EXERCISE:
Using the data below, return word for word every line from the one holding "Task: Click in" down to the one holding "How do I perform: Click". Leave pictures out.

[[ EXERCISE MATERIALS open ]]

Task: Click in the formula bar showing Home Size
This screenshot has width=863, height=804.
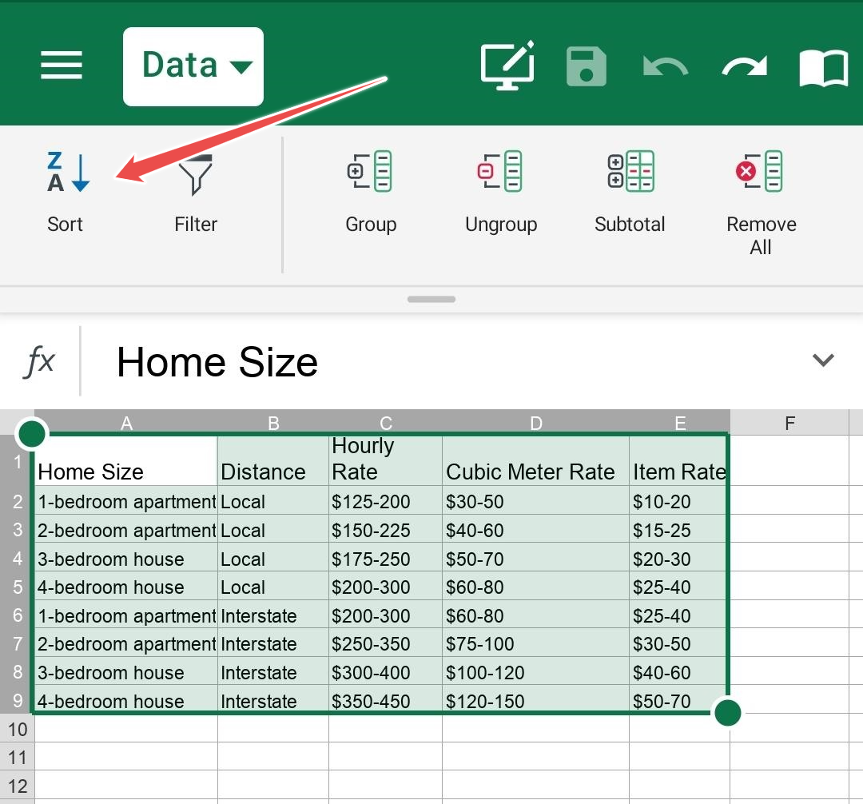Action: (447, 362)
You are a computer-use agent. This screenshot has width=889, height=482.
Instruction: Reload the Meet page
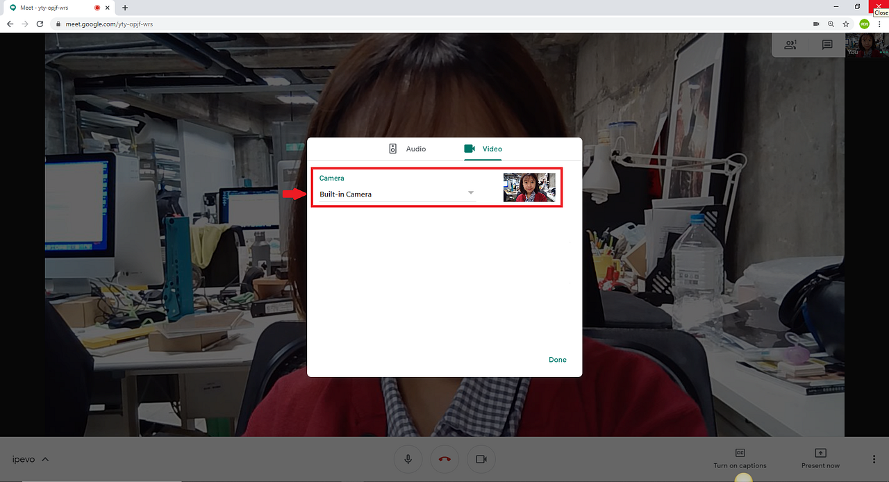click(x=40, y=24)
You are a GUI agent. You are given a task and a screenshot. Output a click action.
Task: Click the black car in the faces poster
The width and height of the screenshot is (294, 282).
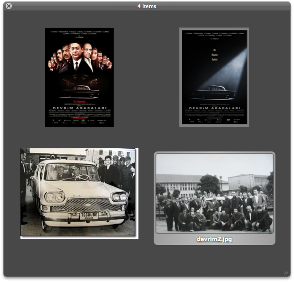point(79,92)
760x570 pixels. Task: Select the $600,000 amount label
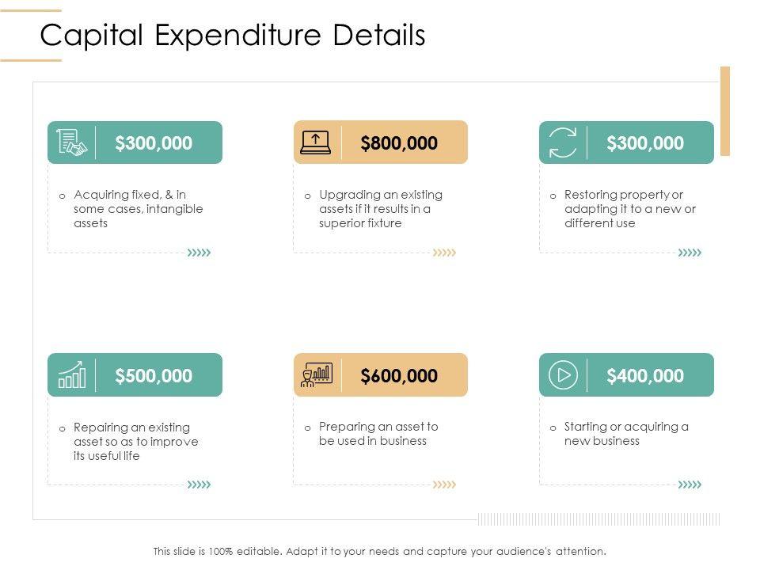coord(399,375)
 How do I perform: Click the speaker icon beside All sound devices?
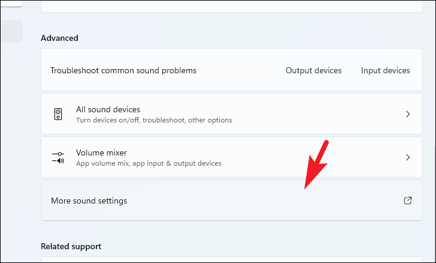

[[ EXERCISE MATERIALS closed ]]
[[ EXERCISE MATERIALS open ]]

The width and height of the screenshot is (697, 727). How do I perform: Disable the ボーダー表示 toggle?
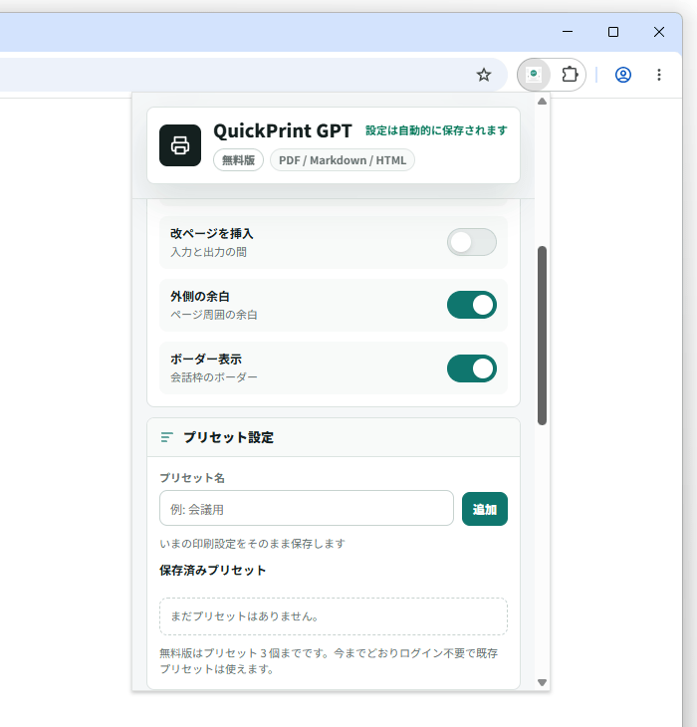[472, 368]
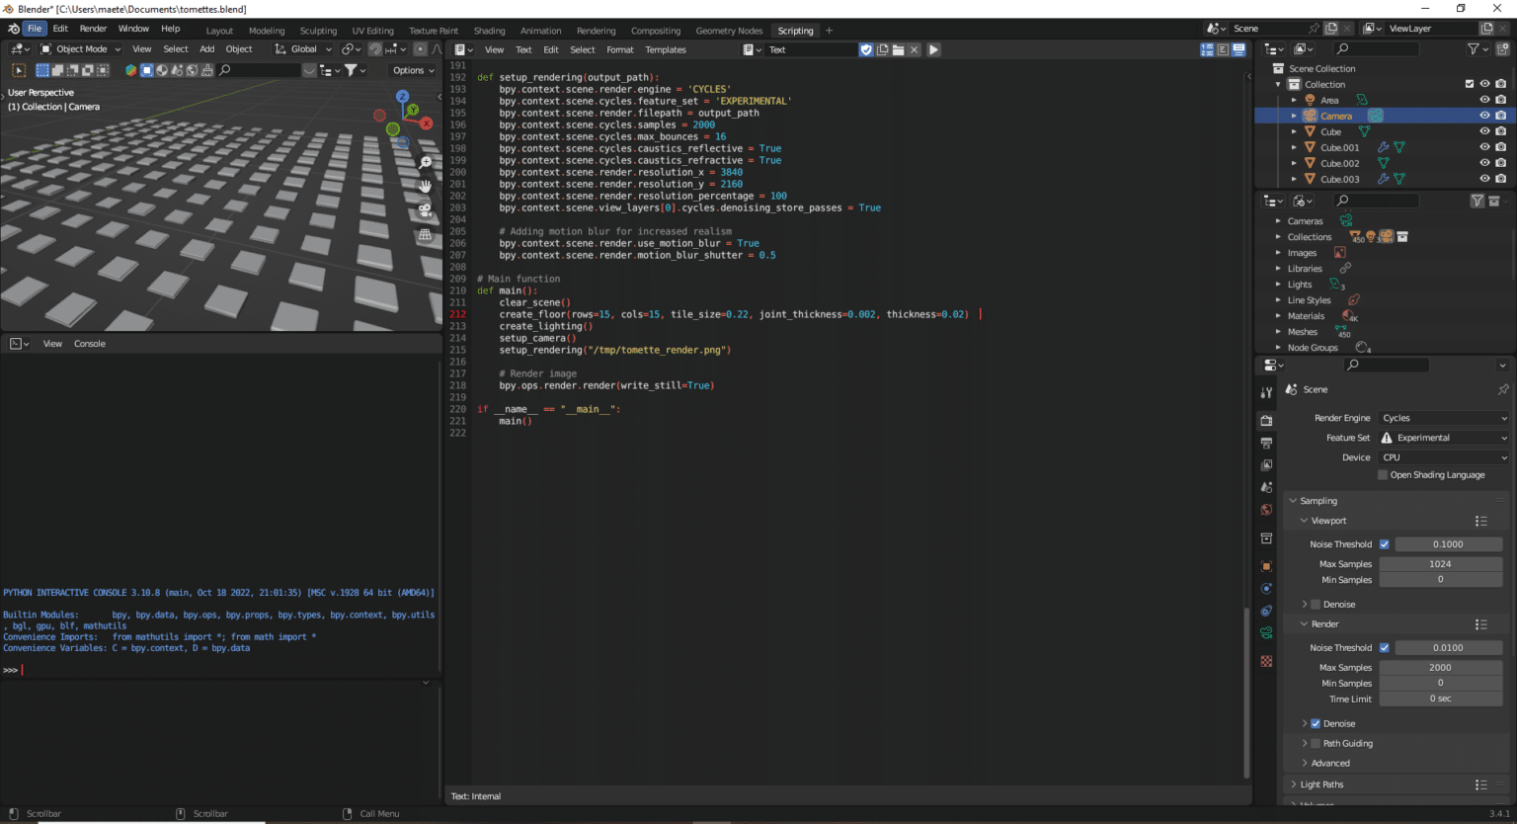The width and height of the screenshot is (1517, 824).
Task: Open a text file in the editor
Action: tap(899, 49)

[[ EXERCISE MATERIALS closed ]]

RESPONSE AREA:
Task: Click in the formula bar showing Home Size
This screenshot has width=863, height=804.
Action: (447, 362)
You are a computer-use agent. This screenshot has width=889, height=482.
Instruction: Reload the Meet page
click(x=40, y=24)
You are a GUI agent. You are given a task and a screenshot. Output a click action.
Task: Click the black car in the faces poster
The width and height of the screenshot is (294, 282).
point(79,92)
760x570 pixels. Task: Select the $600,000 amount label
coord(399,375)
 How do I perform: Click the speaker icon beside All sound devices?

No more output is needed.